Entre Atlantique et Méditerranée, avec l'aménagement de sa baie, du port Tanger-Med et de la construction du Tanger City Center par le groupe Fadesa, Tanger devient une concurrente de choix pour Marrakech, la perle du sud dans le secteur de l'immobilier. "Tanger est un investissement pertinent dans une stratégie à moyen et long terme", estime Mathieu Doulza-Dubonnet. La volonté du souverain marocain a, semblet- il, eu un effet rapide sur le développement de la ville. "Il existe un désir clair de rattraper le retard en matière d'urbanisme à Tanger, mais aussi sur l'ensemble de la côte nord du Maroc", explique Serge Mas qui compte un projet à Tanger et qui fait allusion ici au complexe résidentiel et touristique de haut standing que va réaliser Fadesa à Kabila, sur la côte nord du Maroc, au pied de la chaîne du Rif. Parmi les opérateurs, nombreux sont ceux, sur l'ensemble du territoire, qui répondent en premier à une demande de logements destinés à la population locale : "Dans le cadre d'une convention signée avec l'Etat, je me suis engagé à réaliser un certain nombre de logements sociaux dans un délai de 5 ans, comme à Fès où une SEM cède du foncier à des promoteurs agréés, note Serge Mas. Ces logements sont réalisés en accession sociale pour environ 20 000 e et c'est un peu la force du Maroc que de favoriser cette accession sociale alors qu'elle est quasiment inexistante en France !" Réaliser du logement social et des opérations "libres" n'est pas du tout incompatible comme le montre l'arrivée d'Infinim, promoteur orléanais qui, en association avec Sully Promotion, s'implante au royaume chérifien pour construire un premier programme de 250 logements, dont 40 % à caractère social en périphérie de Marrakech.

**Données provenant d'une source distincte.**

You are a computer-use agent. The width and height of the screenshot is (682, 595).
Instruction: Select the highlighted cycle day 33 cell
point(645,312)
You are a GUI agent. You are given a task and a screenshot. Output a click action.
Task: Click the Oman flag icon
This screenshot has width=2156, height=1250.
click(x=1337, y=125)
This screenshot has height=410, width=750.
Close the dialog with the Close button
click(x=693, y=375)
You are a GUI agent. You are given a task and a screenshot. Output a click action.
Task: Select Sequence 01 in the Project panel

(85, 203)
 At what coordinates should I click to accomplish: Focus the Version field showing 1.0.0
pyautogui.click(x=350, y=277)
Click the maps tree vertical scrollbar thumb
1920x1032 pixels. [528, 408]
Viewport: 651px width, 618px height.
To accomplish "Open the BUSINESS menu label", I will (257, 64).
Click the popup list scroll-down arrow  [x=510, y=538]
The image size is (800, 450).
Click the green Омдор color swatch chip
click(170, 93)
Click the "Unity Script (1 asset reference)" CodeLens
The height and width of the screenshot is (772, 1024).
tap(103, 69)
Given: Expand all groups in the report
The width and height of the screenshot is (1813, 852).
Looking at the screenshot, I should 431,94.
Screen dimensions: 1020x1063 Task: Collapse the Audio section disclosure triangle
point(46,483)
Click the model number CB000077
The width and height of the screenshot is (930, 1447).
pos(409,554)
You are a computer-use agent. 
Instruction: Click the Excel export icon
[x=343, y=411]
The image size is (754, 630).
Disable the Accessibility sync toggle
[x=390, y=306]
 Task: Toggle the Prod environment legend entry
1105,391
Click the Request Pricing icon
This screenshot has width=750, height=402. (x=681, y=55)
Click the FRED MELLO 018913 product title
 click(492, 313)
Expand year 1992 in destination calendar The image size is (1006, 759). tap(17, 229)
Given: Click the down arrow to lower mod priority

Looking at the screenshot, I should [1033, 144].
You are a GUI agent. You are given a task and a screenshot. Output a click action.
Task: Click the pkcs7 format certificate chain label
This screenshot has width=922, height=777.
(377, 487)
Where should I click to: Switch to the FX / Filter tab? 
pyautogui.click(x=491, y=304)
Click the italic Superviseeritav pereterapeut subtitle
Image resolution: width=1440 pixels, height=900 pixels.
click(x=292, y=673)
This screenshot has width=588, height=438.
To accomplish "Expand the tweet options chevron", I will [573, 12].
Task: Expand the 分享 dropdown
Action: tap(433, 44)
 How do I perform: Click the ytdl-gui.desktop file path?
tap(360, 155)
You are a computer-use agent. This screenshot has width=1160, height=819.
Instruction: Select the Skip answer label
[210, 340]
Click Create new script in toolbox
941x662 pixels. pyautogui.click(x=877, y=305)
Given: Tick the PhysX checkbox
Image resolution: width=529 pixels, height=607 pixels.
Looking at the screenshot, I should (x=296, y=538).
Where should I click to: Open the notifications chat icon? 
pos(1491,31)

Nouveau souffle pour Agadir.


La cité aussi fait l'objet d'un renouveau immobilier : "Après un développement frénétique suivi d'une baisse d'intérêt dans les années 80, Agadir est redevenue très attractive depuis quelques temps", explique Mathieu Toulza-Dubonnet. C'est ici que le consortium regroupant Colony Capital et le Canarien Satocan Lopesan va mettre en valeur la station Taghazout.


Via le plan Azur, un maillage se prépare, insufflé par le roi, qui escompte attirer jusqu'à 10 millions de touristes d'ici 5 ans grâce à une offre d'hébergements hôteliers et de sites de grande qualité. Il ne faudrait pas perdre de vue Rabat avec l'aménagement de la vallée de Bouregreg sur 110 ha et ses multiples chantiers, ni Casablanca, la capitale économique où, par exemple, la Corniche dévoilera bientôt une marina. Autre nouveauté : Méditerrania-Saïda qui s'étire le long de 6 km de plage et s'étend sur 700 ha. Au sein de cet immense espace, l'éventuel acheteur peut choisir d'habiter face à la mer, en bordure de l'un des trois golfs, à proximité de la marina ou au coeur d'un jardin. L'ensemble du projet est réalisé par le goupe Financière Rive Gauche Fadesa.


Quel est l'avenir de ce marché qui semble ne plus avoir de limites ?


"Il ne faudrait pas que certains imaginent que le Maroc est un Eldorado.La plupart des professionnels qui y travaillent sont très compétents et pour s'y implanter, cela prend du temps, rappelle Serge Mas. Le marché est sécurisé et je ne crois pas à un tassement de la demande. Au niveau international, avec l'arrivée de low-cost, le marché s'ouvre aux Britanniques et les Français continuent de s'intéresser à ce pays.Quant aux logements sociaux,la démographie croissante et l'exode rural nécessitent une production adaptée."